It is hard to pinpoint a specific moment in my life where my interest in photography evolved from. At a young age, I recall memories of being enamored with my father’s SLR cameras, when not in use, stored in a case covered with stickers of far off lands. My mother would document all of our birthdays and travels with a 35mm point and shoot or a disposable underwater camera. My earliest images were derived from similar lo-fi devices. I still own the panoramic camera I brought with me on my first true intentional trip to Australia over 20 years ago.
College introduced a more considered approach to making images. Some resulted from hours spent in the darkroom. Others were from a crash course in the rapidly evolving realm of digital photography. Working on my own after college, I rented studio space from a professional photographer who provided me access to his gear and darkroom. Working hours were spent designing websites and writing their code, free time was utilized developing negatives and making prints. Shortly after my time in his space, I spent three months living in Florence, Italy, creating my largest collection of photographic work up until that point.

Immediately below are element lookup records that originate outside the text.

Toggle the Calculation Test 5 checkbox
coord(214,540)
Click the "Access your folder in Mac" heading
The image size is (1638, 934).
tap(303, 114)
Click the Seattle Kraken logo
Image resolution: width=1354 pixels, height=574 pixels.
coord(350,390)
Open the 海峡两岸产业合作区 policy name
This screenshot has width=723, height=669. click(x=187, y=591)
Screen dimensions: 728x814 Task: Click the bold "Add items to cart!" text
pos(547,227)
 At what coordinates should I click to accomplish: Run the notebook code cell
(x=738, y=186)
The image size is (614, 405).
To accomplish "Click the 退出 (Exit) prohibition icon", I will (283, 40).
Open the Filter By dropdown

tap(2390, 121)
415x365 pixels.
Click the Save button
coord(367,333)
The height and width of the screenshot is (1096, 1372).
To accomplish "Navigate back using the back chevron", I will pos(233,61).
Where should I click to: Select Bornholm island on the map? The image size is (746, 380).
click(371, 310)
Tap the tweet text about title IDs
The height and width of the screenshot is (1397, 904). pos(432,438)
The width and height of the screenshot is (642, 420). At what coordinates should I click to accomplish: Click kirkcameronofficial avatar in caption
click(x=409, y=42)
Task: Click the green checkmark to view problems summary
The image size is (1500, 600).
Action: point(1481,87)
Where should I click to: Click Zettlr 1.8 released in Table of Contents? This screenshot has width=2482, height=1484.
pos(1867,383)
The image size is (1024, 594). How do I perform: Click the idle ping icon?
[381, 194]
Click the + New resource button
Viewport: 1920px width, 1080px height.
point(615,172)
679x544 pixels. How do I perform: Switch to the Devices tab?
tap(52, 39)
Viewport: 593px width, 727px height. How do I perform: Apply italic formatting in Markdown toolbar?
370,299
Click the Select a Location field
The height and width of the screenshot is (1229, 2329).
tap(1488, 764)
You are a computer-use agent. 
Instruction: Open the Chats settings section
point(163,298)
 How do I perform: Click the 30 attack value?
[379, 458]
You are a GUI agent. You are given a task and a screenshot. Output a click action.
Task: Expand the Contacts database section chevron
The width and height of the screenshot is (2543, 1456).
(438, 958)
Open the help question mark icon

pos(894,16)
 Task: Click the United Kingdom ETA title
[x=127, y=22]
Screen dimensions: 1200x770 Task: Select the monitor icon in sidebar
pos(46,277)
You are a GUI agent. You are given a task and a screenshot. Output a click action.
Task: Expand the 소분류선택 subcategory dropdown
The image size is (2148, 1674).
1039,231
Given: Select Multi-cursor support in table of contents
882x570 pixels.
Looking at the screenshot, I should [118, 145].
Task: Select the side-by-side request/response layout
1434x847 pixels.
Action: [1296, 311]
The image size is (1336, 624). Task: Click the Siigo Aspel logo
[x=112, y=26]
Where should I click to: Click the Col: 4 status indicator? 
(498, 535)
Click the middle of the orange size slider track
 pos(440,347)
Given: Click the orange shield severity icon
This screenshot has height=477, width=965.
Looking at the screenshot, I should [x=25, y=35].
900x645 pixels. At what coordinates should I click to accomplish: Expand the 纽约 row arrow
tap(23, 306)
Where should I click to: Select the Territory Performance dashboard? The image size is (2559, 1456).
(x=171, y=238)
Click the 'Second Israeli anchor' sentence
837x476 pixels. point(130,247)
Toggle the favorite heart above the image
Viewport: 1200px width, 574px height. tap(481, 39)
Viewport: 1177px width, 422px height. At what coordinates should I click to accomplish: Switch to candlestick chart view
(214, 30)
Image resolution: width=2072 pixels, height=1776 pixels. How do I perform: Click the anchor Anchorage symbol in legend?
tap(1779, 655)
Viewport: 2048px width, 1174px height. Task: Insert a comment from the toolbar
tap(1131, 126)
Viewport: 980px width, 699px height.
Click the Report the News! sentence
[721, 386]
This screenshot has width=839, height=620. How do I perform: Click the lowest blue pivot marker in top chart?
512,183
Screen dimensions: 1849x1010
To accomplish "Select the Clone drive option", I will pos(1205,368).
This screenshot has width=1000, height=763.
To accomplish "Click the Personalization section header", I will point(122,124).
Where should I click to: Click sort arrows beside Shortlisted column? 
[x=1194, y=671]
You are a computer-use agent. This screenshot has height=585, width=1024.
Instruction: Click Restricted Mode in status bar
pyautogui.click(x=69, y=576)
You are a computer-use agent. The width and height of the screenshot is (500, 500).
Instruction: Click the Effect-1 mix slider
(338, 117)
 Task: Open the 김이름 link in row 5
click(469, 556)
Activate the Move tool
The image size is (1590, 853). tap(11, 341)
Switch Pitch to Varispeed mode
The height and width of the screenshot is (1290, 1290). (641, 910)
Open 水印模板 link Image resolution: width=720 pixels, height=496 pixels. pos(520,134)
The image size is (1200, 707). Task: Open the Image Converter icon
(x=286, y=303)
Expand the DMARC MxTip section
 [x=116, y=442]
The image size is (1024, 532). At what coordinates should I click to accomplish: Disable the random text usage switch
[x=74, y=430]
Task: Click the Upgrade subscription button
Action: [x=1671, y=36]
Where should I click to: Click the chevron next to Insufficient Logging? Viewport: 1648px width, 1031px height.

Looking back at my self initiated study abroad, now over a decade ago, my bags were filled with Kodak TMAX 400 film and a Nikon FM2. Now they contain a Pelican case the size of a checkbook filled with SD cards of which can contain more images from a few weeks of wandering than exist from the previous 30 years of my life. Regardless of the method for creation or the tool used, photography has been a thread connecting past to future and a way for me to create narrative through a visual medium.
I’ve always felt the need to document my life, particularly my travels, so perhaps that is where my interest in photography comes from. A simple desire to remember a story that will never be again and also to express what others do so through other forms of communication. Regardless, I’ve created this space to contain these mile markers of my life influenced by everything that has brought me to the present, because in all honesty, I’ve never figured out where else they should exist. My hope for curating my imagery in a public setting is that in doing so I realize the next step in my photographic journey.
Thank you for taking the time to view my work.